SforAiDl / genrl

A PyTorch reinforcement learning library for generalizable and reproducible algorithm implementations with an aim to improve accessibility in RL
https://genrl.readthedocs.io
MIT License
403 stars 59 forks source link

CNN parameters not being updated for ACs #315

Closed hades-rp2010 closed 3 years ago

hades-rp2010 commented 4 years ago

The weights of the CNN layers dont get updated in the CNN AC classes. Formally, this is what I mean -

The CNN actor critic class -

class CNNActorCritic(BaseActorCritic):
    def __init__(args)
        super(CNNActorCritic, self).__init__()
        self.feature, output_size = cnn((framestack, 16, 32))
        self.actor = MlpPolicy(
            output_size, action_dim, policy_layers, discrete, **kwargs
        )
        self.critic = MlpValue(output_size, action_dim, val_type, value_layers)

    def get_action(
        self, state: torch.Tensor, deterministic: bool = False
    ) -> torch.Tensor:
        state = self.feature(state)
        state = state.view(state.size(0), -1)

        action_probs = self.actor(state)
        action_probs = nn.Softmax(dim=-1)(action_probs)
        # Som lines deleted
        return action, distribution

    def get_value(self, inp: torch.Tensor) -> torch.Tensor:
        inp = self.feature(inp)
        inp = inp.view(inp.size(0), -1)

        value = self.critic(inp).squeeze(-1)
        return value

Above, self.feature is the nn.Sequential object to be used (The CNN) But the optimizers in the agents -

self.optimizer_policy = opt.Adam(self.ac.actor.parameters(), lr=self.lr_policy)
self.optimizer_value = opt.Adam(self.ac.critic.parameters(), lr=self.lr_value)

The self.ac.actor.parameters() and self.ac.critic.parameters() are just the params of the actor head and the critic head. So what about self.ac.feature.parameters()? That does not seem to be updated anywhere

Sharad24 commented 4 years ago

I think feature params should be added to both. Not sure though

hades-rp2010 commented 4 years ago

Yeah, checked by printing out the weights. I'll add this too in my current PR. I'll close this for now?

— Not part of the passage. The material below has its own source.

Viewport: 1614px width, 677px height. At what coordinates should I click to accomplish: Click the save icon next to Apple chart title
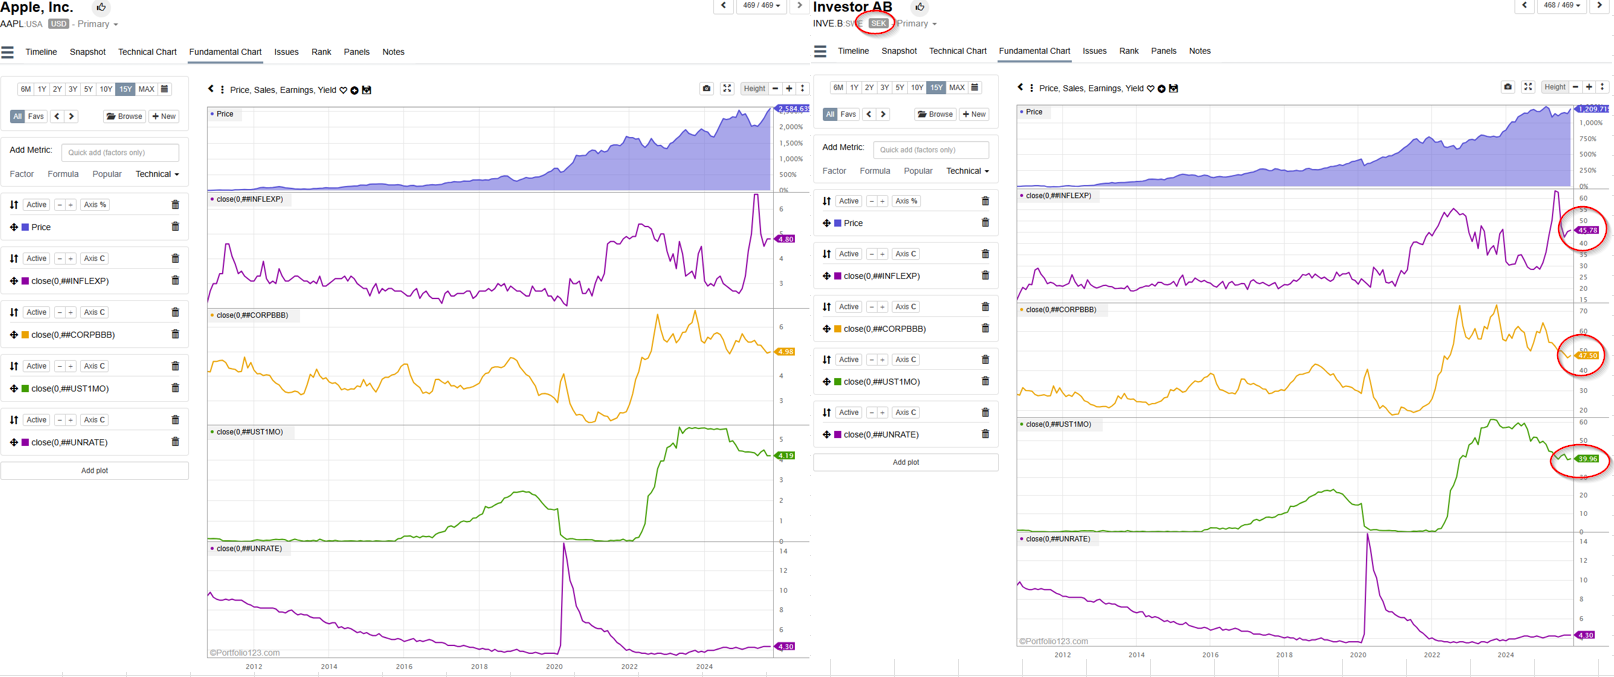point(367,90)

Sharad24 commented 4 years ago

Raise a separate PR, if possible.

On 03-Sep-2020, at 8:00 PM, hades-rp2010 notifications@github.com wrote:

Yeah, checked by printing out the weights. I'll add this too in my current PR. I'll close this for now?

— You are receiving this because you commented. Reply to this email directly, view it on GitHub https://github.com/SforAiDl/genrl/issues/315#issuecomment-686531686, or unsubscribe https://github.com/notifications/unsubscribe-auth/AH72FJ66OIR6D7F2TQ7QTFLSD6R6RANCNFSM4QS3A3RQ.

hades-rp2010 commented 3 years ago

307 Takes care of this

Closing this for now